GPL questions about closed-source Juce apps / plugins on Linux

Hi there,

I have a few questions about running closed source plugins or standalones on a Linux system (well, about SELLING said plugins and standalones). For the sake of argument, let’s presume that the plugins / standalones are created by someone that owns a full, perpetual Pro Juce license.

  • If you are using ALSA (LGPL license), does linking to ALSA require the source code of the plugin/standalone to be disclosed under the terms of the GPL?

  • If you are using Jack (GPL license), does “linking” to Jack require the source code of the plugin/standalone to be disclosed under the terms of the GPL?

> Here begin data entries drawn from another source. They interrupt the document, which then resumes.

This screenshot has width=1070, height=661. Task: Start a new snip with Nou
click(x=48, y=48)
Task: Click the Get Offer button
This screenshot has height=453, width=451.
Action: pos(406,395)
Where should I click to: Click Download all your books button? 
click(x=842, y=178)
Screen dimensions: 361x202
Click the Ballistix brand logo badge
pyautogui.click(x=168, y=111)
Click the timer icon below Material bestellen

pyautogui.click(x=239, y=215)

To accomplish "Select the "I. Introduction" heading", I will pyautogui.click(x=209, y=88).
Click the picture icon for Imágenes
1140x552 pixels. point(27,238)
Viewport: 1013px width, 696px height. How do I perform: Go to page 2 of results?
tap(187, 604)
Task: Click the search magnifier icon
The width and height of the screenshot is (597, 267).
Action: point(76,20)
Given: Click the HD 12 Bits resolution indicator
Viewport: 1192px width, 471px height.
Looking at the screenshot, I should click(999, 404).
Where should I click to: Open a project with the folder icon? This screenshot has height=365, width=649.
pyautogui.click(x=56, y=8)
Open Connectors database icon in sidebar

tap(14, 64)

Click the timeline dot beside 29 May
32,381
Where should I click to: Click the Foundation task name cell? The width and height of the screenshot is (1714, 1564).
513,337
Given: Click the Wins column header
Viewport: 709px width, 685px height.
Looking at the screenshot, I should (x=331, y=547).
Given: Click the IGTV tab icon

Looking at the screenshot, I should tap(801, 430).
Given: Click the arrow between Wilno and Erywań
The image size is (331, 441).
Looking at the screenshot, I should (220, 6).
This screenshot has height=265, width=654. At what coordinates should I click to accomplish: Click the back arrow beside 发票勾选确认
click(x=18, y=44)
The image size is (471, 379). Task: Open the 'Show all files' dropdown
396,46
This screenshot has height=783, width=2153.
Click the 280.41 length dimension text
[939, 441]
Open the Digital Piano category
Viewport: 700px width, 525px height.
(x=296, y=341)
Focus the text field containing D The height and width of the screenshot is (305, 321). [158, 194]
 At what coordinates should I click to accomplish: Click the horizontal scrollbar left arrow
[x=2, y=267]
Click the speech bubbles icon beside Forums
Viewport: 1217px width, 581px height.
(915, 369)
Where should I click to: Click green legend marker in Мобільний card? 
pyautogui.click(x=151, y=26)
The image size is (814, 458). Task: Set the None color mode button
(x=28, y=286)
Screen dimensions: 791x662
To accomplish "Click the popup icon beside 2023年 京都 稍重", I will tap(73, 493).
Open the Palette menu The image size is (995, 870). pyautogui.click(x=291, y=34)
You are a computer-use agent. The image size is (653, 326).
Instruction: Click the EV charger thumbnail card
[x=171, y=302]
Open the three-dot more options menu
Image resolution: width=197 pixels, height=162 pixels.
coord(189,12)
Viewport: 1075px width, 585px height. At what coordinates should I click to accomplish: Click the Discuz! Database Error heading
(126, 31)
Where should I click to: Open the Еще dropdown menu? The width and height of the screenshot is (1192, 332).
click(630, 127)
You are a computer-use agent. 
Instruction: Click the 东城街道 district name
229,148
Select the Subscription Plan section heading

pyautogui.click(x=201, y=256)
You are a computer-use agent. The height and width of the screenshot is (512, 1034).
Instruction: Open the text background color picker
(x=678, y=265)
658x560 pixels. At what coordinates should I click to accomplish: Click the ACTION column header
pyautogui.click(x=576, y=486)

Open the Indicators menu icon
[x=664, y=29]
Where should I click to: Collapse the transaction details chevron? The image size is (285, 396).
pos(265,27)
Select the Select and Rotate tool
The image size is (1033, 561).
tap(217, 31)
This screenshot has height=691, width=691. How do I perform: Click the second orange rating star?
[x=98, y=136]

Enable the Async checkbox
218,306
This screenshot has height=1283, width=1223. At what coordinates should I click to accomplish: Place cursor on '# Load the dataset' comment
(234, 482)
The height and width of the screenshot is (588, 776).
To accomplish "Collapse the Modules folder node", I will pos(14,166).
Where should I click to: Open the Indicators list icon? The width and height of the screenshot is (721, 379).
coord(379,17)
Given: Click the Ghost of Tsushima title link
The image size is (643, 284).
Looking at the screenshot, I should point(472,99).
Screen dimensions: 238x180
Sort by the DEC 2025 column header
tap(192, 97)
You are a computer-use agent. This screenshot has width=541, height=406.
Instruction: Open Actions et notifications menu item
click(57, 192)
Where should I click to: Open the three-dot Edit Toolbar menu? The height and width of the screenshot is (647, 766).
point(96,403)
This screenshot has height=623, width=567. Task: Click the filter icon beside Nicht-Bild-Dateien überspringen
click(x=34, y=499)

  • Do the “linking” terms of the GPL license apply to closed-source applications that are using GPL audio APIs to communicate with the sound card / codecs?

I am not a lawyer, but I figure that some lawyers must have figured this out for Juce, hence the questions.

Thanks in advance,

Sean Costello

Jack specifically says what you want to do is allowed:

JACK is free software; you can redistribute it and/or modify it under the terms of the GNU GPL and LGPL licenses as published by the Free Software Foundation, http://www.gnu.org. The JACK server uses the GPL, as noted in the source file headers. However, the JACK library is licensed under the LGPL, allowing proprietary programs to link with it and use JACK services.

See the bottom of this page: https://jackaudio.org/api/

ALSA is LGPL as well. In general, you can link to LGPL code from closed source code as long as you do dynamic linking so the user has the ability to upgrade to the latest version of the library or make changes to the library and use the updated version with your program.

There is a specific exemption here that using Linux syscalls is allowed from non-GPL programs into the GPL Linux kernel: https://github.com/torvalds/linux/blob/master/LICENSES/exceptions/Linux-syscall-note

GPL audio APIs to communicate with the sound card / codecs

Which libraries are these? If you are using Linux sys calls to access the sound card, then you are ok. If you are using a specific wrapper library or library that ads extra functionality, then you will need to read the license of that specific library.

3 Likes

All the linux audio apis (Alsa, Jack, Pulseaudio) are under the LGPL. =>

If you statically link those libraries into your application/plugin, you must disclose the source.
If you dynamically link your application/plugin against those libraries, you don’t have to disclose the source.

So, just use dynamic linking and you’re fine. It’s as easy as that.